Assume a "Describe Row in Context" project with this data:

	City	Population 2010	Population 2014	Population 2015
Row 1	Sydney	4,183,471	4,448,914	4,526,479
Row 2	Melbourne	3,953,939	4,266,718	4,353,514
Row 3	Brisbane	2,019,074	2,175,751	2,209,453
Row 4	Perth	1,723,218	1,932,749	1,958,912
Row 5	Adelaide	1,225,668	1,276,711	1,288,681

For this dataset, Studio creates these cell and column variables:

FocusRowName
RowNames
Population_2010
Population_2010Column
Population_2014
Population_2014Column
Population_2015
Population_2015Column

Important

FocusRowName and RowNames are the cell and column variables for the City column. Studio doesn't create City and CityColumn variables because City is the first column — i.e. the RowNames column.

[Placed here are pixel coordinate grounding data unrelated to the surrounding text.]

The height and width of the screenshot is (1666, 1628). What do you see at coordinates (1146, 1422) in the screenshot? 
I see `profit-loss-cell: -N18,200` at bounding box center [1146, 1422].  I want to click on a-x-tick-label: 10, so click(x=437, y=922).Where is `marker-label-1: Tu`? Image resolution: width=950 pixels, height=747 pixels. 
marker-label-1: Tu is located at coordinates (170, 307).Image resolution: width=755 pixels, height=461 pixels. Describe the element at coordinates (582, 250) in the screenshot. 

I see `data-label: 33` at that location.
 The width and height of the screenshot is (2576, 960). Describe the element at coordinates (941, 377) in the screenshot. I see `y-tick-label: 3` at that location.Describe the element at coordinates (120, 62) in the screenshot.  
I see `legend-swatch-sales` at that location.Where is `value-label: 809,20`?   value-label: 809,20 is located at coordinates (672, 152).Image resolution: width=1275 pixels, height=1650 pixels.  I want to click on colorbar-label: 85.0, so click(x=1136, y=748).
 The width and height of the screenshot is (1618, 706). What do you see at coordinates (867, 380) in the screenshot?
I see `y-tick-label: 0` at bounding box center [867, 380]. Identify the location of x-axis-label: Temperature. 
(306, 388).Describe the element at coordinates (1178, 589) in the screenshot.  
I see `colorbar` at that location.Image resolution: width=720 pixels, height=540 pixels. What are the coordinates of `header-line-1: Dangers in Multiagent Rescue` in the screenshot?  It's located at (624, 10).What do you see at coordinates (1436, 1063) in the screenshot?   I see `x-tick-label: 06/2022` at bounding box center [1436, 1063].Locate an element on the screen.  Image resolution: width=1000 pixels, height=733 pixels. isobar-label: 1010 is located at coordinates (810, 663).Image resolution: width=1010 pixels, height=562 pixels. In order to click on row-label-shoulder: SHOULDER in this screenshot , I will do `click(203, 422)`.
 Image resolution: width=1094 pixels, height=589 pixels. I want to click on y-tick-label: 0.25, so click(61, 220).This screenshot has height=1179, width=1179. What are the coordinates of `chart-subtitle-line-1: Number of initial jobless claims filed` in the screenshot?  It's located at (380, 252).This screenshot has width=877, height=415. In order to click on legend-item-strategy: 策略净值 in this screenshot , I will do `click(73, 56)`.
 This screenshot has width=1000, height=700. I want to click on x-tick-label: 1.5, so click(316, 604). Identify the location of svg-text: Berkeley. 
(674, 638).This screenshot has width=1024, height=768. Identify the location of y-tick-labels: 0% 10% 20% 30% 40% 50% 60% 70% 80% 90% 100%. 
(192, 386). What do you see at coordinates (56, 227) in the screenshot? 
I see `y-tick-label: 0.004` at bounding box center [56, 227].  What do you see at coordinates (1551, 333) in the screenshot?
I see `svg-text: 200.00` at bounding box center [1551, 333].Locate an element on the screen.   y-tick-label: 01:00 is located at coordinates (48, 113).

You might use these variables in the following ATL script:

In 2015, [[FocusRowName]] had [[Population_2015]] inhabitants, meaning its population was [[if(Population_2015 > mean(Population_2015Column)){larger}else{smaller}]] than the average across the 5 most populous cities in Australia ([[RowNames]]).

The narrative output for Row 1 would be:

In 2015, Sydney had 4,526,479 inhabitants, meaning its population was larger than the average across the 5 most populous cities in Australia (Sydney, Melbourne, Brisbane, Perth and Adelaide).

Note how the script references both the cell variable Population_2015 and the corresponding column variable Population_2015Column. It uses both variable types to make a comparison between each city's 2015 population and the average across the whole 2015 column.

There are a lot more things you can do with two-dimensional data. See Data access functions.